Acting

Production Opportunities

All casting is assigned by the chair of the Acting department (pending approval by the dean) based on the needs of the project as articulated by its director, the developmental needs of each student, and the desire to achieve a balance of collaborative opportunity. Actors should take note of the casting policy, described under Departmental Assignments. During the academic year, acting in projects outside the School of Drama is strongly discouraged, and permission to do so is rarely given.

Drama 50

Drama 50 is a 3-week classroom workshop in theatrical collaboration and composition for first-year actors, designers, directors, dramaturgs, and playwrights. The purpose is twofold: to challenge each student artist to develop their flexibility and fluency as a contributing member of a professional theatrical collaboration, whether as an actor, designer, director, dramaturg, or playwright; and to challenge the ensemble to collaboratively create an original emotionally and intellectually charged theatrical event.

New Play Lab

First-year playwrights in the spring semester participate in a three-week lab on new one-act plays with actors, directors, and dramaturgs. The New Play Lab has no design elements and minimal technical support, and is presented exclusively for the faculty and students of the School of Drama.

Acting Projects

First-, second-, and third-year actors employ skills from class in rehearsal and performance of a modern classic or contemporary work of challenging dimension with directors from among their faculty and professionals in the field. Dramaturgs are assigned to these projects. Designers and sound designers are assigned to Fall Project. Spring Project and the Commedia Project are designed by the company. The processes are managed by students from the Stage Management, Theater Management, and Technical Design and Production departments. The Fall Project is open to a small public audience, while the Spring Project and Commedia Project are presented by invitation only from members of the companies.

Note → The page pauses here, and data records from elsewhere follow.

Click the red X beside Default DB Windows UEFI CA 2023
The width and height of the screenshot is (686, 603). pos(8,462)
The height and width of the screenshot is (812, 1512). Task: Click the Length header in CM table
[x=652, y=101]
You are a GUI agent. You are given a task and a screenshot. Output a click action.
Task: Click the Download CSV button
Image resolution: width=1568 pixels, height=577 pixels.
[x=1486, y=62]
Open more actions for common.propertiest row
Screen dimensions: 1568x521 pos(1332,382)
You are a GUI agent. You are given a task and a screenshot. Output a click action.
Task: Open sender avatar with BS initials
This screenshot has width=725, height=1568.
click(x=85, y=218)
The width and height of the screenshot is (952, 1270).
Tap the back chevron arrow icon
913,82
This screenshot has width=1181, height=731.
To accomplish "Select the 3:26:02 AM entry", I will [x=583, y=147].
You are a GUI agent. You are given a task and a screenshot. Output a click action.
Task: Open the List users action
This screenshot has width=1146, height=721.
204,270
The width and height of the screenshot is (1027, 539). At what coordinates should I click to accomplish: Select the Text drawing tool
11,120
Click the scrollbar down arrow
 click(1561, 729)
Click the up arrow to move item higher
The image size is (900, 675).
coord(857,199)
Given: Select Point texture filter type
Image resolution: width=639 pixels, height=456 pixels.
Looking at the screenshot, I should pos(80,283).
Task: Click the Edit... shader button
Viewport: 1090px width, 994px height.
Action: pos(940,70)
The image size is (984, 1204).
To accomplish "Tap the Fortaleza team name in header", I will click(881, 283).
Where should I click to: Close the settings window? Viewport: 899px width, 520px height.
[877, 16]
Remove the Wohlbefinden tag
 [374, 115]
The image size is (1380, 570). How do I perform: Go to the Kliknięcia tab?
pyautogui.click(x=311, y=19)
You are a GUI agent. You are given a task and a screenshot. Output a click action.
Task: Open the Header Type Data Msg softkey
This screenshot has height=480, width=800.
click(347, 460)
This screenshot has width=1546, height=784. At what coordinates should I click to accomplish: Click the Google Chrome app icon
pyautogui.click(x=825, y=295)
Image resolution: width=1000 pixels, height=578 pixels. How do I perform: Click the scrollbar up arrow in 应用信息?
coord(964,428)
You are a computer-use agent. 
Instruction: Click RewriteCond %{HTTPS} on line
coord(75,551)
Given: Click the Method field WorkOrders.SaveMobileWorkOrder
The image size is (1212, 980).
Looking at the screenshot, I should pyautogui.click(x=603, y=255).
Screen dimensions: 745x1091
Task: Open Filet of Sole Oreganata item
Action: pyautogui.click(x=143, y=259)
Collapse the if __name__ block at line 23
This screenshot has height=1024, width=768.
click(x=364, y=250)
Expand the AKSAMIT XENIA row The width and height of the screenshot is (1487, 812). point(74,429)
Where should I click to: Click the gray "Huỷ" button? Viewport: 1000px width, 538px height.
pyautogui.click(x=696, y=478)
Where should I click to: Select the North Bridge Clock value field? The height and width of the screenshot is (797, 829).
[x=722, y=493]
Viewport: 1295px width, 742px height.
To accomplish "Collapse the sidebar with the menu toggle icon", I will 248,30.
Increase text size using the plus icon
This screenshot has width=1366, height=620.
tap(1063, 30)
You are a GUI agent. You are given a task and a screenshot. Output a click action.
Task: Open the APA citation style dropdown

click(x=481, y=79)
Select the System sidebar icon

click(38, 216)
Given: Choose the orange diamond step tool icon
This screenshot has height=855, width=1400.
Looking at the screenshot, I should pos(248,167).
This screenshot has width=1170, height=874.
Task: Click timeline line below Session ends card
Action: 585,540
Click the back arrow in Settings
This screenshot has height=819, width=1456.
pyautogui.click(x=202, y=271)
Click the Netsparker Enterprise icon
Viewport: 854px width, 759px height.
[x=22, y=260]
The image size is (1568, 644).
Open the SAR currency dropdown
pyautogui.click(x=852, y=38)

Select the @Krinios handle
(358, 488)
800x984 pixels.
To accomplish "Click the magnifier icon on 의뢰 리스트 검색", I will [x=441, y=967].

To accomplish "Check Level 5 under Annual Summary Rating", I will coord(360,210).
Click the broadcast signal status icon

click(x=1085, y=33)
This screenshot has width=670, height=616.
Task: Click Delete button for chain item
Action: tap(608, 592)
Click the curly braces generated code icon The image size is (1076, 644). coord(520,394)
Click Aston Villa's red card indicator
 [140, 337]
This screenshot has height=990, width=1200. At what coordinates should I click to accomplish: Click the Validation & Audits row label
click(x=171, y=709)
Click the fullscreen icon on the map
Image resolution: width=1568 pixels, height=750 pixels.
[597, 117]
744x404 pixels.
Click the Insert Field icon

Langston Hughes Festival of New Work

The Langston Hughes Festival of New Work incorporates and advances the principles of the New Play Lab, bringing playwrights, directors, actors, dramaturgs, and stage managers together to work on a new play. The Festival embraces the significant artistic, technical, and managerial challenges of producing new plays in rotating repertory. The process is managed by students from the Theater Management and Technical Design and Production departments, and is presented to a public audience.

Shakespeare Repertory Projects

Clarity of language, lucidity of storytelling, and impact of performance are the primary objectives of these productions of works from Shakespeare’s canon, which are proposed and staged by second-year directors, and approved by the faculty and the Dean. Directors lead their peers from the Acting, Design, Sound Design, Dramaturgy, and Stage Management departments in rigorous mutual exploration and imaginative realization of the text with the collective purpose of generating a well-conceived and skillfully executed production. These productions are managed by students from the Theater Management and Technical Design and Production departments and they are presented to a public audience.

Directors’ Thesis Productions

Third-year student directors propose productions of contemporary or classical plays, musicals, adaptations, or—more rarely—original works, as the production portion of their thesis, which must be endorsed by their faculty and approved by the Dean. Directors lead their peers from Acting, Design, Sound Design, Dramaturgy, and Stage Management in circumstances resembling as closely as possible those they will encounter in a professional context. These productions are managed by students from the Theater Management and Technical Design and Production departments. Performances are presented to a paying public audience.

Carlotta Festival of New Plays

Students in all disciplines collaborate on the production of three new plays written by third-year playwrights. The Festival’s name honors Carlotta O’Neill who designated that the proceeds from the publication of Long Day’s Journey Into Night by her husband, Eugene O’Neill, would support playwriting at Yale University. The Festival embraces the significant artistic, technical, and managerial challenges of producing new plays in rotating repertory, in circumstances similar to those in the professional theater. The third-year playwrights are paired with third-year Directors, who lead their peers from the Acting, Design, Sound Design, Dramaturgy, and Stage Management departments to fully realize the playwright’s work. The Festival is managed by students from the Theater Management and Technical Design and Production departments, and performances are presented to a paying public audience.

Yale Cabaret

The Yale Cabaret is an independent, student-run theater company in residence at David Geffen School of Drama. It provides an additional, strictly extracurricular, outlet for the exploration of a wide range of material, including self-scripted material, company-devised original work, adaptations, and musicals. The Acting chair works directly with the Yale Cabaret artistic directors regarding approval of participation in any area of the Cabaret by actors. Actors who are double cast may not participate in Yale Cabaret productions. No student with an incomplete and no second- or third-year student on probation may participate in the Yale Cabaret in any capacity.

Yale Repertory Theatre

Yale Repertory Theatre is the multiple Tony Award-winning professional theater in residence at David Geffen School of Drama, which produces an annual season of new and classic plays as well as the No Boundaries performance series. In a relationship analogous to that of a medical school and a teaching hospital, nearly every student at the School of Drama receives a meaningful production assignment at Yale Rep during their three years of training.